Suspending powder in a solvent facilitates and permits the use of small powder particle sizes that do not flow freely in the dry state and thus are difficult or impossible to convey with APS feeders. While smaller powder sizes permit the production of coating structures not possible with APS, the associated solvent also introduces a penalty because this liquid must be vaporized before the powder can be softened or melted. As a result, an SPS coating requires more enthalpy per gram of deposited mass than an APS coating of the same composition. Furthermore, decreasing the particle size increases the powder sensitivity to ambient temperatures, so SPS standoff distances tend to be significantly shorter than APS standoffs in order to minimize the resolidification of the molten powder before substrate impact.

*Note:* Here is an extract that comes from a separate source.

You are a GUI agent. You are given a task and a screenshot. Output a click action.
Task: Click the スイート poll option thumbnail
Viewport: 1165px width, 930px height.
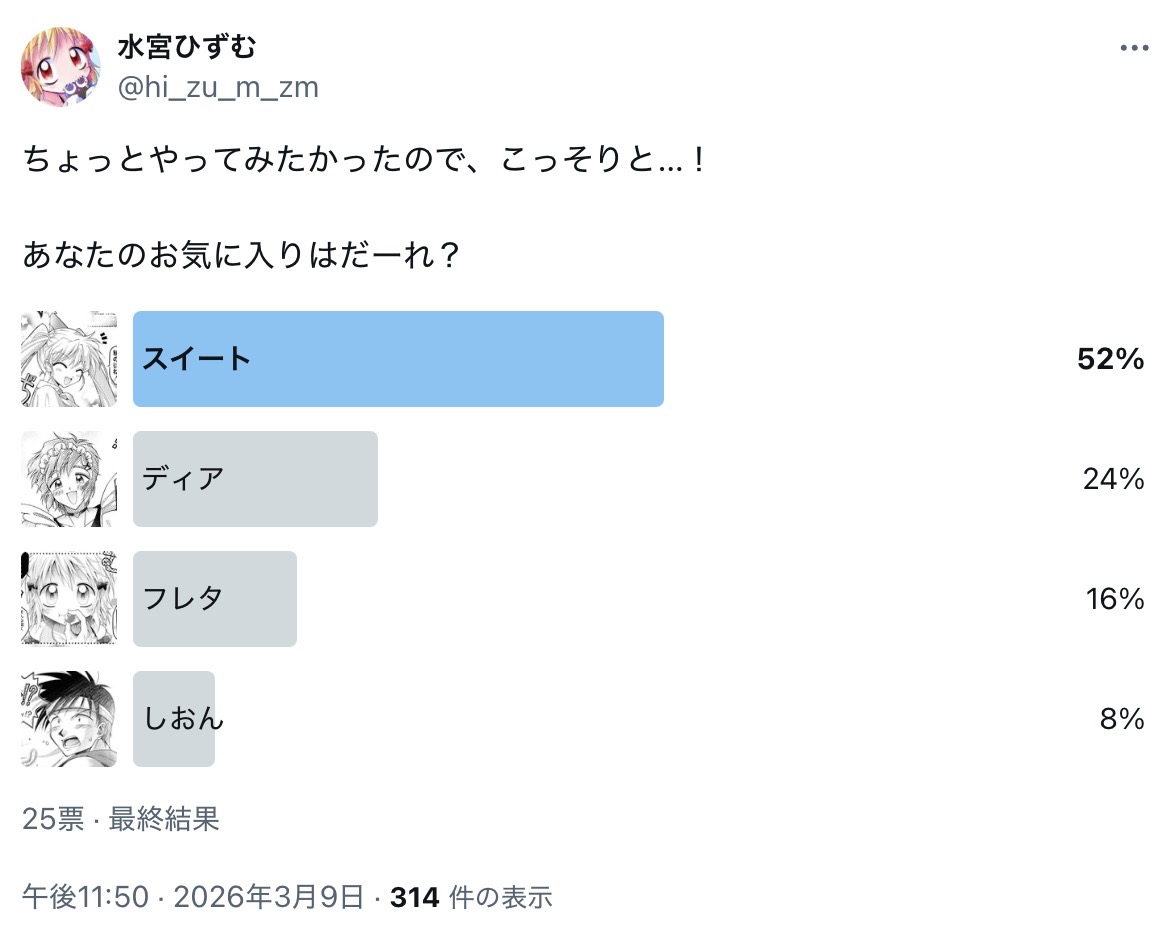pyautogui.click(x=69, y=359)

In SPPS, an entirely liquid mixture is injected into the plasma. The plasma heat causes the solution to transform into a solid material of a different composition which is the one desired for the coating. If this transformation occurs entirely inflight to the substrate, the coating is formed by the impact and solidification/cooling of molten droplets, as in APS. However, the final stages of the transformation can also occur after substrate impact.
Transformational changes on the substrate surface can be a source of internal coating stresses that are not present in the APS process. The use of a liquid feedstock also produces other differences between APS and SPPS. SPPS requires different feeding and injection equipment; this equipment can be the same as that used for SPS. The addition of endothermic feedstock processes (evaporation, precipitation, etc.) before melting results in SPPS requiring more enthalpy per gram of deposited coating than the same composition of APS coating. SPPS solution droplets sizes injected into the plasma tend to be smaller than APS powder particles in order to increase transformation kinetics. This smaller size increases the sensitivity of the droplet to ambient temperatures. Thus, to maximize the deposition of molten material and/or to promote the transformation of solution material on the substrate, SPPS typically involves significantly shorter standoffs than APS.